Production of the Radiomir as a fully fledged dive watch began two years later, in 1938, at which point the model was slightly redesigned, with legibility being further enhanced by a decision to feature just four Arabic numerals on the dial, at the 3, 6 and 9 and 12 o'clock positions. At this point in time, Panerai models were actually designed and manufactured by Rolex, meaning that particular company actually produced its first dive watches several decades before the introduction of the Rolex Submariner.
Panerai Watch Models Evolution
In 1950, the Radiomir models were superseded by a new range called Luminor. These timepieces were named after a self-luminous substance of the same name, which was patented by the company one year earlier. However, the defining design feature of the Luminor models was a bridge protecting the winding crown.
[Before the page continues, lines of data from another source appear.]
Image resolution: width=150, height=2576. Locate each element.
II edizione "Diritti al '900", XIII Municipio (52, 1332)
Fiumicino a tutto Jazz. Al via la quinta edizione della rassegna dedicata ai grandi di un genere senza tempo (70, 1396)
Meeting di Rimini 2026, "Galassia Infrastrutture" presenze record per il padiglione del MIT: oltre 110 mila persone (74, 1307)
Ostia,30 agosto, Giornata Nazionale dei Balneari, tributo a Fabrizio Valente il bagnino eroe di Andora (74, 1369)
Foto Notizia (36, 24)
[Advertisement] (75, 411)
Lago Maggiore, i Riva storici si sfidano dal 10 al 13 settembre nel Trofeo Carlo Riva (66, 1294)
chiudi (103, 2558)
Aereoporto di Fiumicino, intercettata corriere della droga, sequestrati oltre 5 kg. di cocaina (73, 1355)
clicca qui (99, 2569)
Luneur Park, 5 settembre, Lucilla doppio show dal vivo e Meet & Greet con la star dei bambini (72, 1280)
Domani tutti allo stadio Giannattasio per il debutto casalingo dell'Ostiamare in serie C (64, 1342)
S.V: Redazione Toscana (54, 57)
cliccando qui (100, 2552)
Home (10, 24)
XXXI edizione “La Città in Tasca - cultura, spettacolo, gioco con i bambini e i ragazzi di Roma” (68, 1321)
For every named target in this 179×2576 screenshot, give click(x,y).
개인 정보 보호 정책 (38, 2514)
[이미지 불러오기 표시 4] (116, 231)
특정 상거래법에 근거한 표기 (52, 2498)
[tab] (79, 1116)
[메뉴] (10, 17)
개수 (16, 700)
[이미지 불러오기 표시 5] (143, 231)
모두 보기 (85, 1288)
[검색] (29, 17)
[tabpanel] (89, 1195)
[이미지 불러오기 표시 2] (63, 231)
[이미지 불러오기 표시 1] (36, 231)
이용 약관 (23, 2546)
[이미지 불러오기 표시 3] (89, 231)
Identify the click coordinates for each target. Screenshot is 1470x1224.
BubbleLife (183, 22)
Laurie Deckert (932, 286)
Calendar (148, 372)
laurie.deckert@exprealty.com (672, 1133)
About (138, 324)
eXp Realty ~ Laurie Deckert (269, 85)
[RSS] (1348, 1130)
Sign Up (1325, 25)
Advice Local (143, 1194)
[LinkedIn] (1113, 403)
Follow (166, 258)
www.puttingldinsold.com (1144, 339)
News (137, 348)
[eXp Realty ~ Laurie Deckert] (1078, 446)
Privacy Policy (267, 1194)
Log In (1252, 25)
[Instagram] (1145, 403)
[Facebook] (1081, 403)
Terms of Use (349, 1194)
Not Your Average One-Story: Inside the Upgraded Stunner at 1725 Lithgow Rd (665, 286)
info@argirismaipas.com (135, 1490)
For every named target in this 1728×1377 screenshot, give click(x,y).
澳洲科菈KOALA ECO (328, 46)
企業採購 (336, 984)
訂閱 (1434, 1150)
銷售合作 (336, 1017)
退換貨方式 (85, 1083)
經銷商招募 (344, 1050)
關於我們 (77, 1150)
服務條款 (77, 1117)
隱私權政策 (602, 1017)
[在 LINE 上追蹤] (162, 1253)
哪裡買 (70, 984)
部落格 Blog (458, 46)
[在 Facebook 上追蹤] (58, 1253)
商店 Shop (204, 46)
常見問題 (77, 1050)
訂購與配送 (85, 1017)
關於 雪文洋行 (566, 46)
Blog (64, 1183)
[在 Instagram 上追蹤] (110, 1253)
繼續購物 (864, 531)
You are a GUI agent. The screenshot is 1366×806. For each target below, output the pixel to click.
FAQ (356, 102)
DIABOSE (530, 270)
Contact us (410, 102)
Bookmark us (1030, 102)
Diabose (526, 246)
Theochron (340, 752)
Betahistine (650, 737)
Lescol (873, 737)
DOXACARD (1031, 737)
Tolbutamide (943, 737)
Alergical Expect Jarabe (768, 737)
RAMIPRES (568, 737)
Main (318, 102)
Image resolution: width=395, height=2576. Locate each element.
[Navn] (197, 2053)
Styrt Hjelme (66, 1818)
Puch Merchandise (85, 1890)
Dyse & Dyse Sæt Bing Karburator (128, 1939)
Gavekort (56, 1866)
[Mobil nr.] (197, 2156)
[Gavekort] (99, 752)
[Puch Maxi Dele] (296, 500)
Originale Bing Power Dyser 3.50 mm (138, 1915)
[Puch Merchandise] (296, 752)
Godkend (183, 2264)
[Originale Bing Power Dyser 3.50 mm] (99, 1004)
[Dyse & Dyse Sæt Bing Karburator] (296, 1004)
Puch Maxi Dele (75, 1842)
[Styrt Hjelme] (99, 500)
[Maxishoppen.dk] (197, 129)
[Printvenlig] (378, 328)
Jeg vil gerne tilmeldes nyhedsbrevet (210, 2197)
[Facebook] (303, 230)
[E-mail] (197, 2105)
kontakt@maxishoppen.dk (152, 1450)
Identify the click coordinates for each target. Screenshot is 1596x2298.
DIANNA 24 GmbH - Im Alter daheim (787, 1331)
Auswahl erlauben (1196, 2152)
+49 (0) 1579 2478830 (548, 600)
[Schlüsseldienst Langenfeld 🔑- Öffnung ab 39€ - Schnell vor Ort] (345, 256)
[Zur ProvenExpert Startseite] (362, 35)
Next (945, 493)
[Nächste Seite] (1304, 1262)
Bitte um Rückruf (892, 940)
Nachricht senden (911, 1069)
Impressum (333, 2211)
Then, in 1956, the company created the Radiomir "Egiziano", which was designed specifically for use by the Egyptian Navy. This particular model featured an enormous 60mm case diameter and also featured the bridge protecting the crown, which became a Panerai patent around the same time.
Following 1956, the association between Panerai and Rolex came to an end and gradually, the company began to fall back on its supply of marine-based watches to military personnel. Eventually, in 1993, the company made the transition towards selling its watches to the general public.
New Panerai Watch Models
Panerai's decision to enter the civilian market began with three limited edition models: the Luminor, the Luminor Marina and the Mare Nostrum. The Luminor models featured a 44mm case, while the Mare Nostrum was introduced with a 42mm case, which would later increase to 52mm with the 2015 release of the Mare Nostrum Titanio.
In 1997, the company was purchased by Richemont Group, who repositioned it as a luxury watch manufacturer and increased the number of watches the company produced. In 2005, Panerai produced its first in-house movement.
Today, Panerai sell timepieces with four main case types. The Luminor is a contemporary design, with either 40mm or 44mm case sizes, while the Luminor 1950 is the descendent of the original Luminor models from the 1950s. Both of these cases feature the now iconic bridge protecting the crown.
The Radiomir, which has the most extensive history of any Panerai watch, was also reintroduced and is available in 42mm, 43mm, 45mm and 47mm case sizes. Moreover, the company signed a deal with Italian car giants Ferrari in 2005 and its 40mm and 45mm Ferrari cases feature a large textured crown and a very modern design. Panerai even offers a range of exclusive Wall Clocks.